Segment Open

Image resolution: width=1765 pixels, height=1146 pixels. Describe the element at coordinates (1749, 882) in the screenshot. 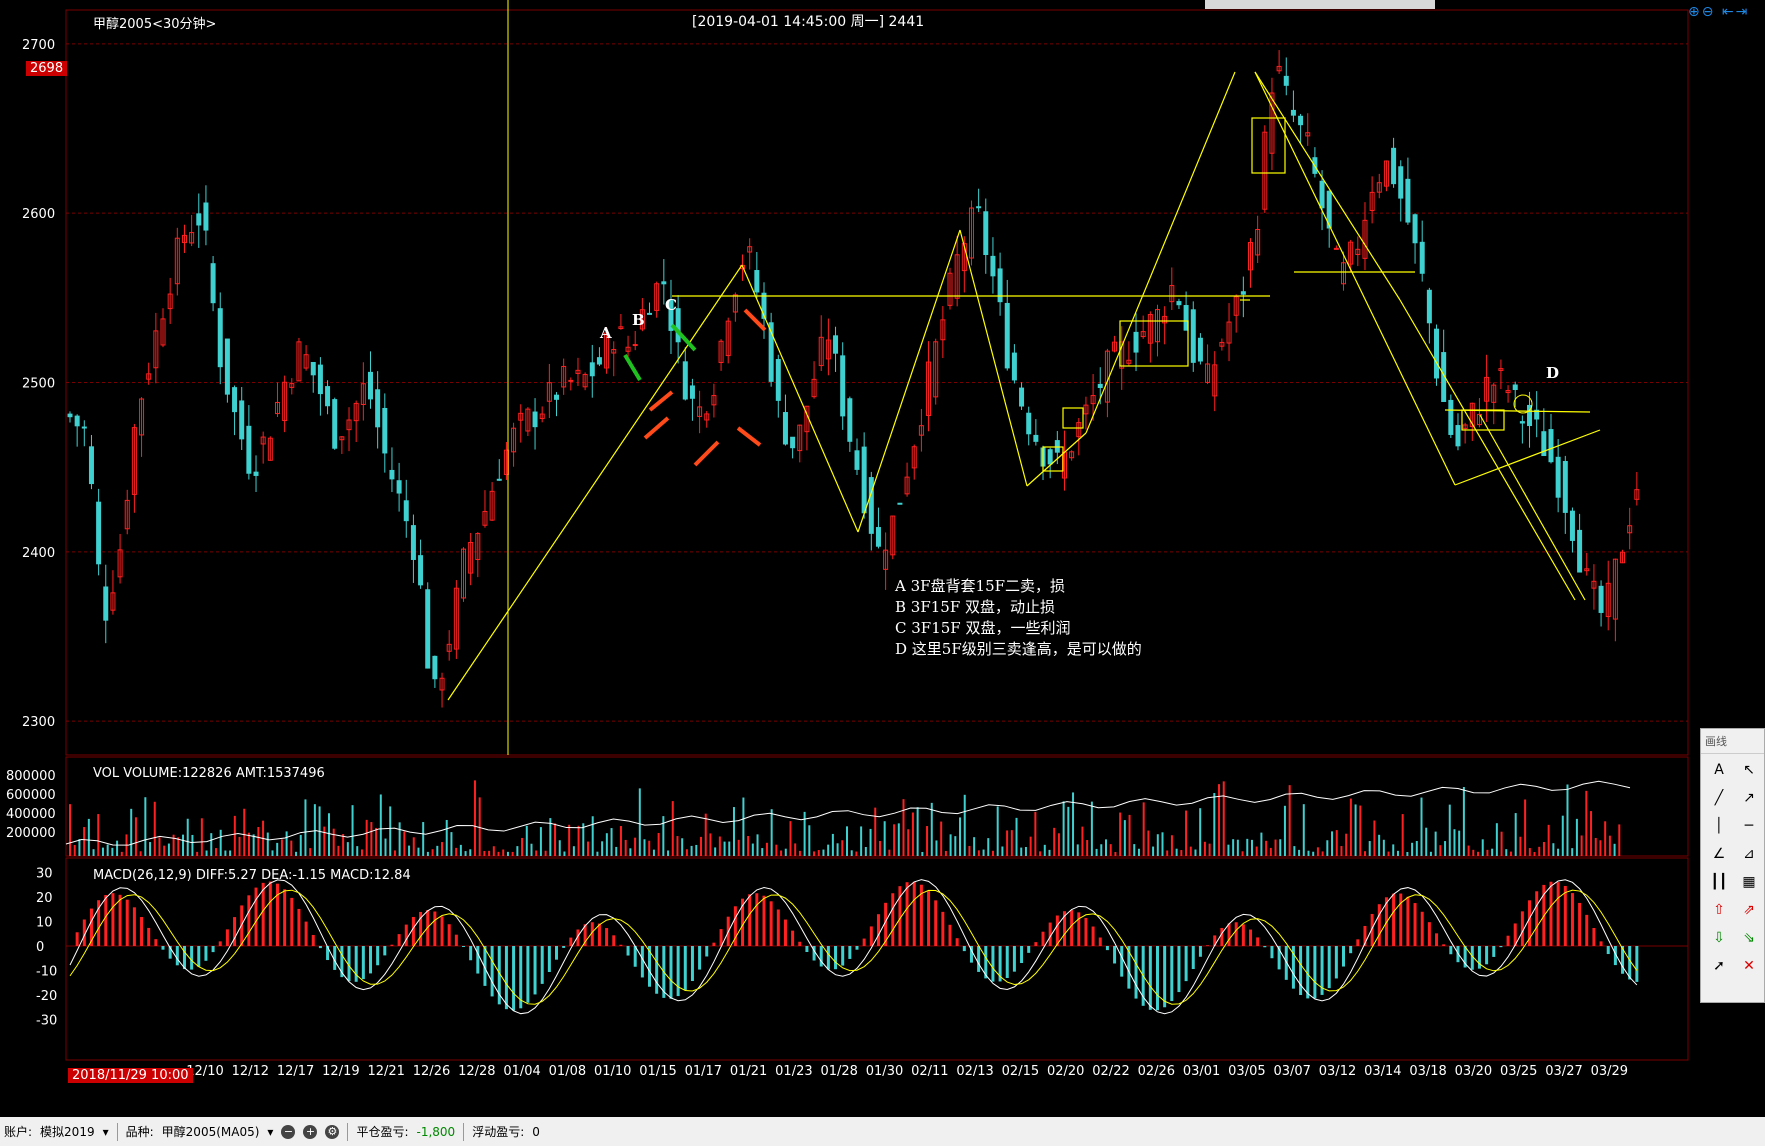

I see `grid-tool-icon: ▦` at that location.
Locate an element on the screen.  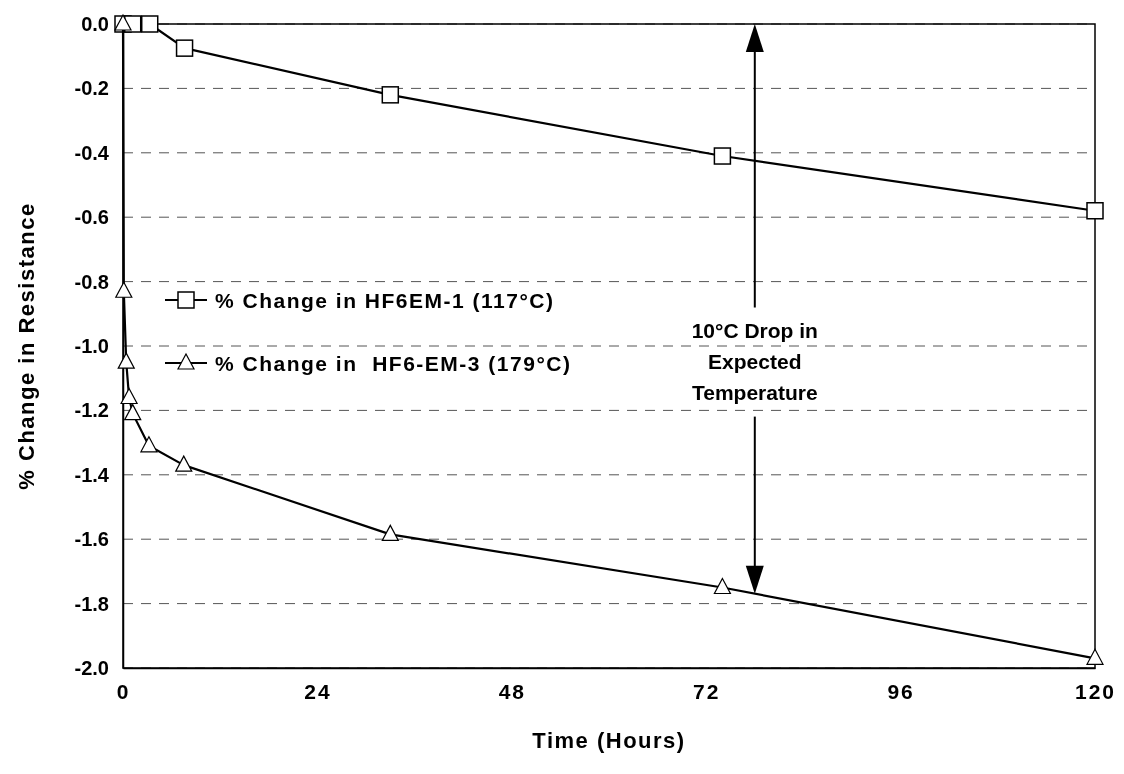
y-tick-label: -1.4 is located at coordinates (92, 474).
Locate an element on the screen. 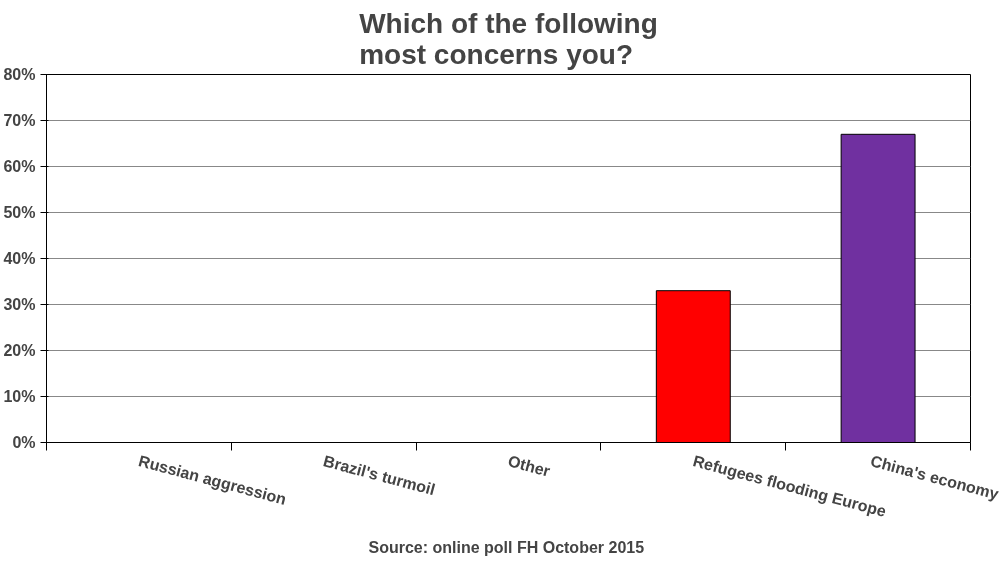 This screenshot has height=563, width=1003. y-tick-label: 0% is located at coordinates (24, 442).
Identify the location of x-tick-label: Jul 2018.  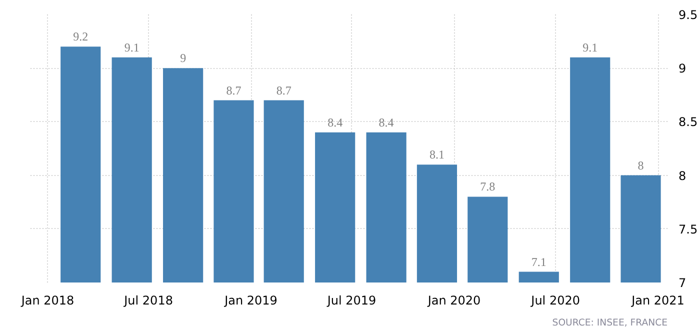
(148, 301).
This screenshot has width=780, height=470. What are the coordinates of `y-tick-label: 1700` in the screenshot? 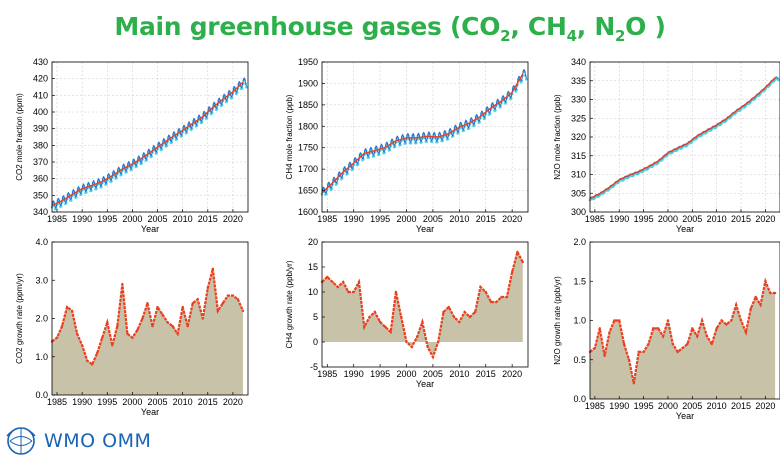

Segment Closed

Quote the material word for word, starting at the line containing "Identify the location" and continuing through its last line, both ends included, and leave out the pictures.

Identify the location of x-tick-label: Jul 2018.  
(148, 301).
This screenshot has width=780, height=470. What are the coordinates of `y-tick-label: 1700` in the screenshot? 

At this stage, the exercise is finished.